À PRODUIRE =
Peux-tu disposer les lignes des enregistrements ci-dessous en un tableau Markdown à deux colonnes, « Numéro » pour le rang et « Ligne » pour le texte, en omettant les lignes vides ?
========
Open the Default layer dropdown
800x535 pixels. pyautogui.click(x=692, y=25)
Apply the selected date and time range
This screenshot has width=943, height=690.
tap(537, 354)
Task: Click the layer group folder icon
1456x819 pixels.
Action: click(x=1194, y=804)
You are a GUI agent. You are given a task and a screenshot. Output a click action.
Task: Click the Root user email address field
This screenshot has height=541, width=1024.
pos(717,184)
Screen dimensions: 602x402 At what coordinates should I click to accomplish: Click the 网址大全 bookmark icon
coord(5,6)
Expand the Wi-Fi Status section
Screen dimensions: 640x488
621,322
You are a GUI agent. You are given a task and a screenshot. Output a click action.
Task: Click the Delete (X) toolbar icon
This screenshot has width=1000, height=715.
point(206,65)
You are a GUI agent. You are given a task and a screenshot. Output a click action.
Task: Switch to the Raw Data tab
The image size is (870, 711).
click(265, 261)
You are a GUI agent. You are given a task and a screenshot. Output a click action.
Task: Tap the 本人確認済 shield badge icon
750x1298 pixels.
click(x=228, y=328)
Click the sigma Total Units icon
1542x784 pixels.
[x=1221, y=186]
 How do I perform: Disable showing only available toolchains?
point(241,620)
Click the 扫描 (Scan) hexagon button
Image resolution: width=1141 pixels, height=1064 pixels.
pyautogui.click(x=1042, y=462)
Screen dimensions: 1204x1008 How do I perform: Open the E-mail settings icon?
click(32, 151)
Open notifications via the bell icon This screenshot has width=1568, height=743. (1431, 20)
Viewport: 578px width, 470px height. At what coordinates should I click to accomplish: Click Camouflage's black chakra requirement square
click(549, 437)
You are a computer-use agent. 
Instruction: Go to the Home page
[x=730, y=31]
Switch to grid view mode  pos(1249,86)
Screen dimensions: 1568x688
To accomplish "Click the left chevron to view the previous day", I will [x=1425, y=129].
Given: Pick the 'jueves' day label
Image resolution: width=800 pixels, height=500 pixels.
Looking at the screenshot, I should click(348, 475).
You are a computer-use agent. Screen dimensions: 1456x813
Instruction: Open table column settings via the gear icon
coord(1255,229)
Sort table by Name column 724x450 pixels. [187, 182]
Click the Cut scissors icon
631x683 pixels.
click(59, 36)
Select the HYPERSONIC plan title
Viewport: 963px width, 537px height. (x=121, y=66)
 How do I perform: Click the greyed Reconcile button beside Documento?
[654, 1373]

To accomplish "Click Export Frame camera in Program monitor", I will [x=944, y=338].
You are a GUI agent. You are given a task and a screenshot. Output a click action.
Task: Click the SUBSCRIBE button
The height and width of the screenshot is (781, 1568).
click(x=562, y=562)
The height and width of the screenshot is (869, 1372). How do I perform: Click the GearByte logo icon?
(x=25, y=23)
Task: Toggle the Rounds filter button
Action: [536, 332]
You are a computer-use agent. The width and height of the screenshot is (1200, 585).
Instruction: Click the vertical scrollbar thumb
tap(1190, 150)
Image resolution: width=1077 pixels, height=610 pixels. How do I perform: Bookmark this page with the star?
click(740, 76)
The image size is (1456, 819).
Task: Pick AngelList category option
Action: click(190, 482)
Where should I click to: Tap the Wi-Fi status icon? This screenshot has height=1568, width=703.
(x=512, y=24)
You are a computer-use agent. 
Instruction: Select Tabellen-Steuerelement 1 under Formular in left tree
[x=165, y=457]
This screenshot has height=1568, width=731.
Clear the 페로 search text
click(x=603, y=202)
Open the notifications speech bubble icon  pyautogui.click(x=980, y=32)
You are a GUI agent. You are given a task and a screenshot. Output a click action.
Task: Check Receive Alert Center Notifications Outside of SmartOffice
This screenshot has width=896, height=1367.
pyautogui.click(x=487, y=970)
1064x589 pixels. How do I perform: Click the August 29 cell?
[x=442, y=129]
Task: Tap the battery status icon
========
EN RÉPONSE =
| Numéro | Ligne |
|---|---|
| 1 | Open the Default layer dropdown |
| 2 | 800x535 pixels. pyautogui.click(x=692, y=25) |
| 3 | Apply the selected date and time range |
| 4 | This screenshot has width=943, height=690. |
| 5 | tap(537, 354) |
| 6 | Task: Click the layer group folder icon |
| 7 | 1456x819 pixels. |
| 8 | Action: click(x=1194, y=804) |
| 9 | You are a GUI agent. You are given a task and a screenshot. Output a click action. |
| 10 | Task: Click the Root user email address field |
| 11 | This screenshot has height=541, width=1024. |
| 12 | pos(717,184) |
| 13 | Screen dimensions: 602x402 At what coordinates should I click to accomplish: Click the 网址大全 bookmark icon |
| 14 | coord(5,6) |
| 15 | Expand the Wi-Fi Status section |
| 16 | Screen dimensions: 640x488 |
| 17 | 621,322 |
| 18 | You are a GUI agent. You are given a task and a screenshot. Output a click action. |
| 19 | Task: Click the Delete (X) toolbar icon |
| 20 | This screenshot has width=1000, height=715. |
| 21 | point(206,65) |
| 22 | You are a GUI agent. You are given a task and a screenshot. Output a click action. |
| 23 | Task: Switch to the Raw Data tab |
| 24 | The image size is (870, 711). |
| 25 | click(265, 261) |
| 26 | You are a GUI agent. You are given a task and a screenshot. Output a click action. |
| 27 | Task: Tap the 本人確認済 shield badge icon |
| 28 | 750x1298 pixels. |
| 29 | click(x=228, y=328) |
| 30 | Click the sigma Total Units icon |
| 31 | 1542x784 pixels. |
| 32 | [x=1221, y=186] |
| 33 |  How do I perform: Disable showing only available toolchains? |
| 34 | point(241,620) |
| 35 | Click the 扫描 (Scan) hexagon button |
| 36 | Image resolution: width=1141 pixels, height=1064 pixels. |
| 37 | pyautogui.click(x=1042, y=462) |
| 38 | Screen dimensions: 1204x1008 How do I perform: Open the E-mail settings icon? |
| 39 | click(32, 151) |
| 40 | Open notifications via the bell icon This screenshot has width=1568, height=743. (1431, 20) |
| 41 | Viewport: 578px width, 470px height. At what coordinates should I click to accomplish: Click Camouflage's black chakra requirement square |
| 42 | click(549, 437) |
| 43 | You are a computer-use agent.  |
| 44 | Instruction: Go to the Home page |
| 45 | [x=730, y=31] |
| 46 | Switch to grid view mode  pos(1249,86) |
| 47 | Screen dimensions: 1568x688 |
| 48 | To accomplish "Click the left chevron to view the previous day", I will [x=1425, y=129]. |
| 49 | Given: Pick the 'jueves' day label |
| 50 | Image resolution: width=800 pixels, height=500 pixels. |
| 51 | Looking at the screenshot, I should click(348, 475). |
| 52 | You are a computer-use agent. Screen dimensions: 1456x813 |
| 53 | Instruction: Open table column settings via the gear icon |
| 54 | coord(1255,229) |
| 55 | Sort table by Name column 724x450 pixels. [187, 182] |
| 56 | Click the Cut scissors icon |
| 57 | 631x683 pixels. |
| 58 | click(59, 36) |
| 59 | Select the HYPERSONIC plan title |
| 60 | Viewport: 963px width, 537px height. (x=121, y=66) |
| 61 |  How do I perform: Click the greyed Reconcile button beside Documento? |
| 62 | [654, 1373] |
| 63 | To accomplish "Click Export Frame camera in Program monitor", I will [x=944, y=338]. |
| 64 | You are a GUI agent. You are given a task and a screenshot. Output a click action. |
| 65 | Task: Click the SUBSCRIBE button |
| 66 | The height and width of the screenshot is (781, 1568). |
| 67 | click(x=562, y=562) |
| 68 | The height and width of the screenshot is (869, 1372). How do I perform: Click the GearByte logo icon? |
| 69 | (x=25, y=23) |
| 70 | Task: Toggle the Rounds filter button |
| 71 | Action: [536, 332] |
| 72 | You are a computer-use agent. The width and height of the screenshot is (1200, 585). |
| 73 | Instruction: Click the vertical scrollbar thumb |
| 74 | tap(1190, 150) |
| 75 | Image resolution: width=1077 pixels, height=610 pixels. How do I perform: Bookmark this page with the star? |
| 76 | click(740, 76) |
| 77 | The image size is (1456, 819). |
| 78 | Task: Pick AngelList category option |
| 79 | Action: click(190, 482) |
| 80 | Where should I click to: Tap the Wi-Fi status icon? This screenshot has height=1568, width=703. |
| 81 | (x=512, y=24) |
| 82 | You are a computer-use agent.  |
| 83 | Instruction: Select Tabellen-Steuerelement 1 under Formular in left tree |
| 84 | [x=165, y=457] |
| 85 | This screenshot has height=1568, width=731. |
| 86 | Clear the 페로 search text |
| 87 | click(x=603, y=202) |
| 88 | Open the notifications speech bubble icon  pyautogui.click(x=980, y=32) |
| 89 | You are a GUI agent. You are given a task and a screenshot. Output a click action. |
| 90 | Task: Check Receive Alert Center Notifications Outside of SmartOffice |
| 91 | This screenshot has width=896, height=1367. |
| 92 | pyautogui.click(x=487, y=970) |
| 93 | 1064x589 pixels. How do I perform: Click the August 29 cell? |
| 94 | [x=442, y=129] |
| 95 | Task: Tap the battery status icon |